◆ **Written exercise**: Reproduce every one of the entries below word for word, but leave out the pictures.

§ §

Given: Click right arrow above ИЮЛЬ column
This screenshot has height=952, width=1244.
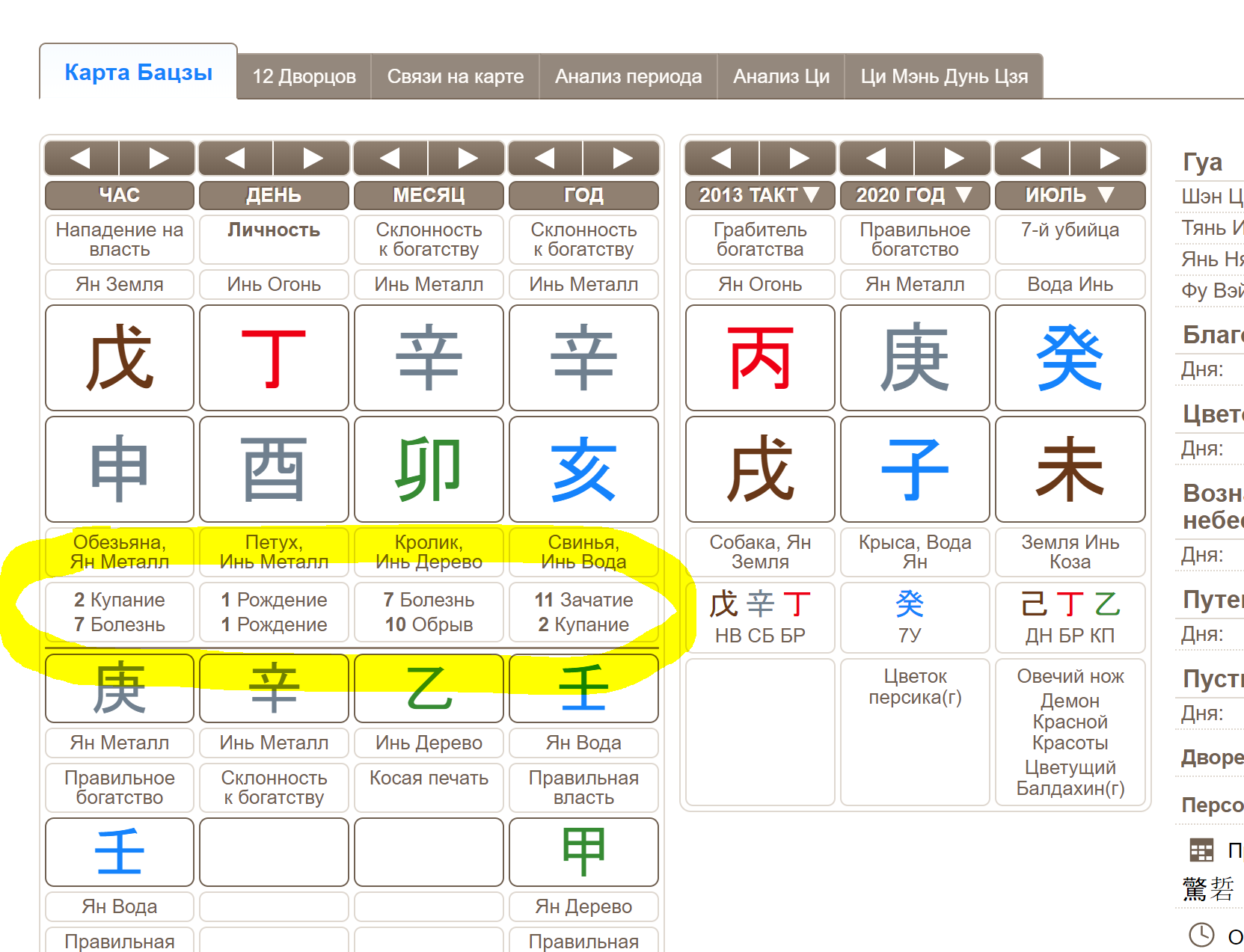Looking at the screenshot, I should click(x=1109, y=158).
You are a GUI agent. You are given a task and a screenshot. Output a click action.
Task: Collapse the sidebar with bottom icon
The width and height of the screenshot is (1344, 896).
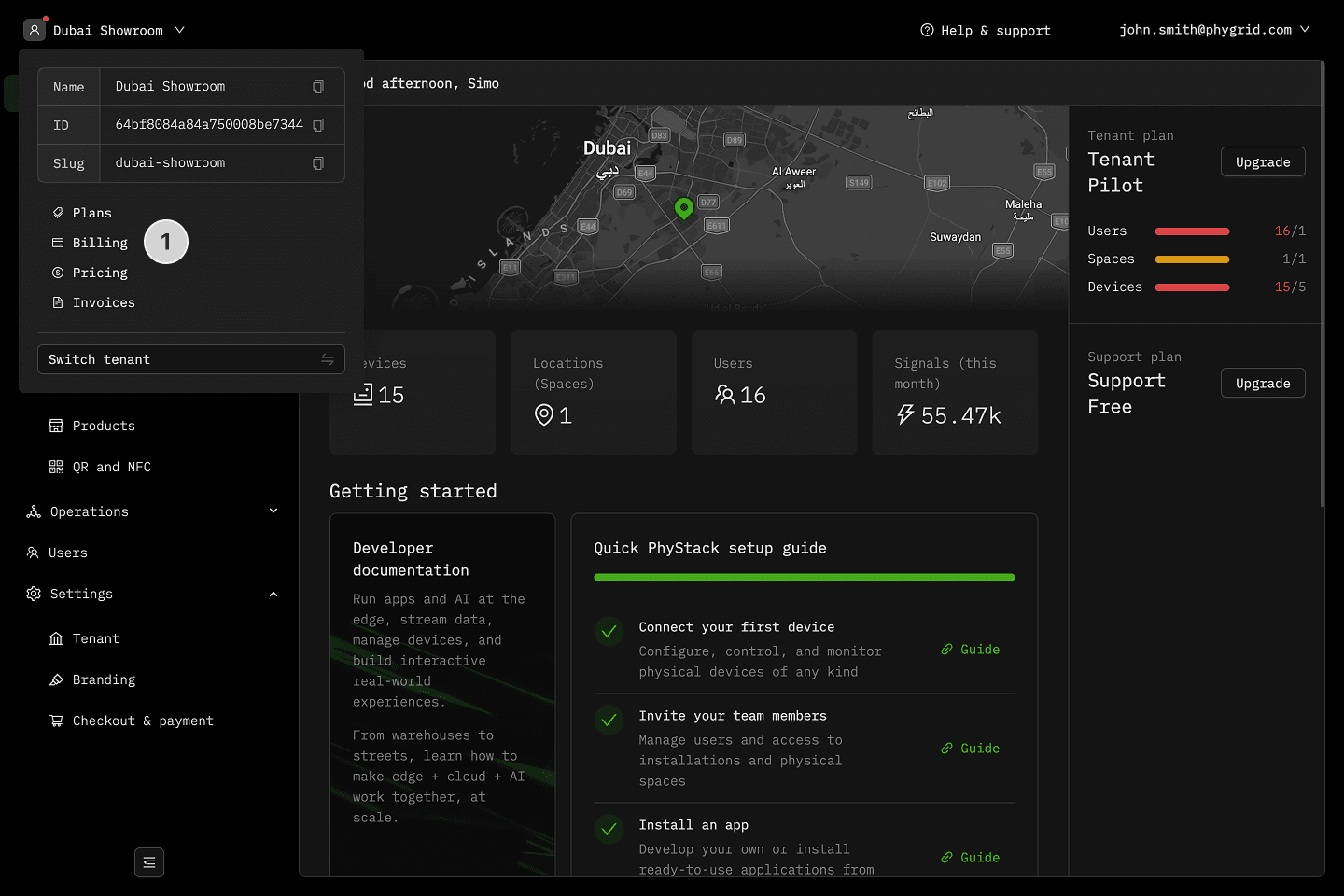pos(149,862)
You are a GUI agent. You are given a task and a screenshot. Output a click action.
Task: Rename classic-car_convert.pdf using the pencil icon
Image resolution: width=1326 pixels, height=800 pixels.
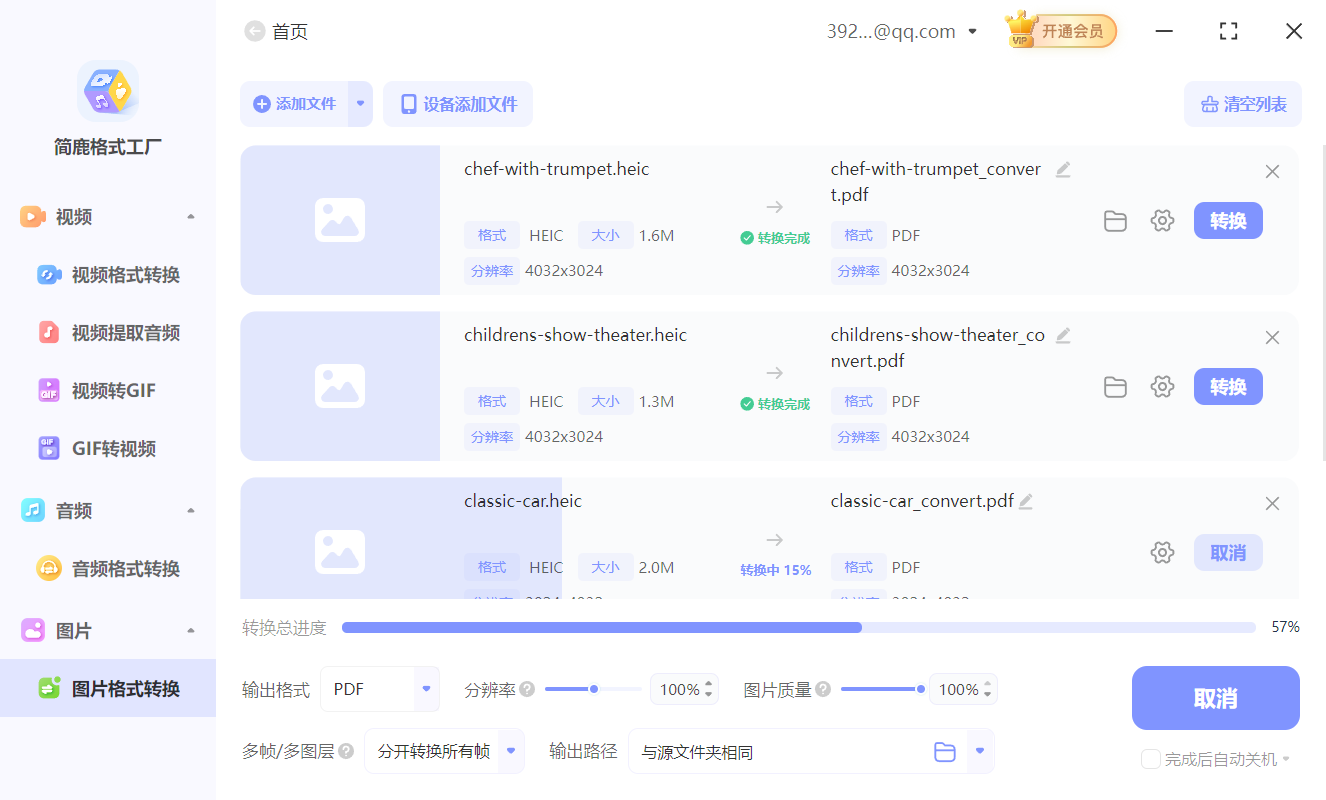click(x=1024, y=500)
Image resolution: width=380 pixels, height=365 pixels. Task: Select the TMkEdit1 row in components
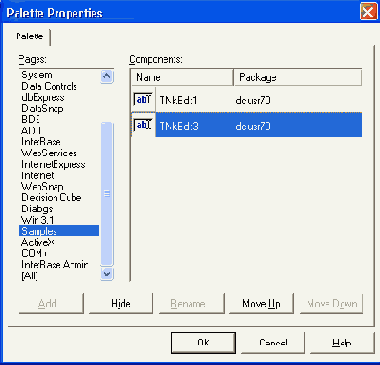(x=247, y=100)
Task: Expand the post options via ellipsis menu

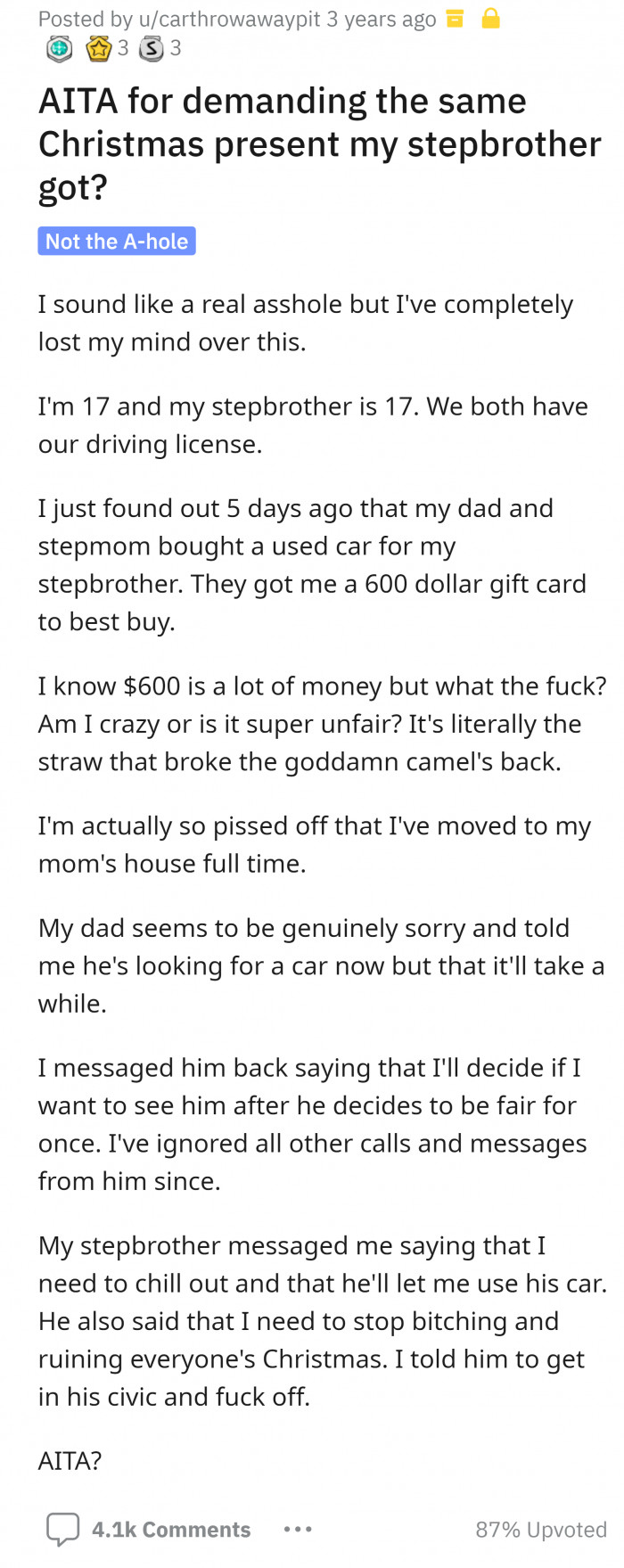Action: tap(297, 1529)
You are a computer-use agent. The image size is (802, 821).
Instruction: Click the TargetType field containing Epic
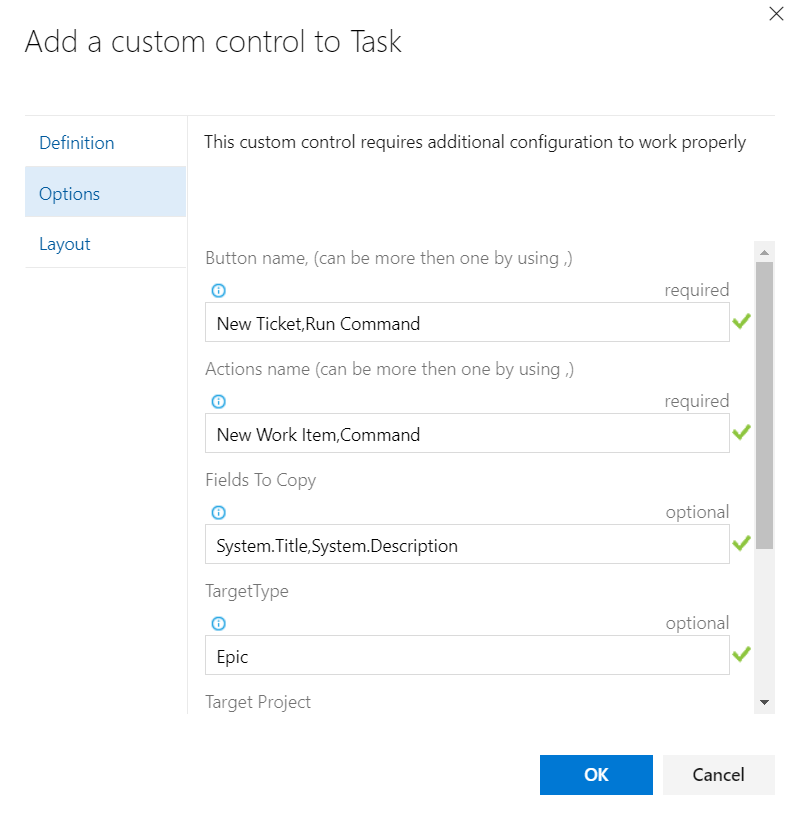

§ §

◆ **Expected answer**:
Given: Click right arrow above ИЮЛЬ column
This screenshot has height=952, width=1244.
Looking at the screenshot, I should click(x=1109, y=158).
You are a GUI agent. You are given a task and a screenshot. Output a click action.
Task: Collapse the sidebar with bottom icon
The width and height of the screenshot is (1344, 896).
pos(149,862)
You are a GUI agent. You are given a task and a screenshot. Output a click action.
Task: Rename classic-car_convert.pdf using the pencil icon
Image resolution: width=1326 pixels, height=800 pixels.
click(x=1024, y=500)
Image resolution: width=380 pixels, height=365 pixels. Task: Select the TMkEdit1 row in components
(x=247, y=100)
Task: Expand the post options via ellipsis menu

Action: tap(297, 1529)
You are a computer-use agent. The image size is (802, 821).
Instruction: Click the TargetType field containing Epic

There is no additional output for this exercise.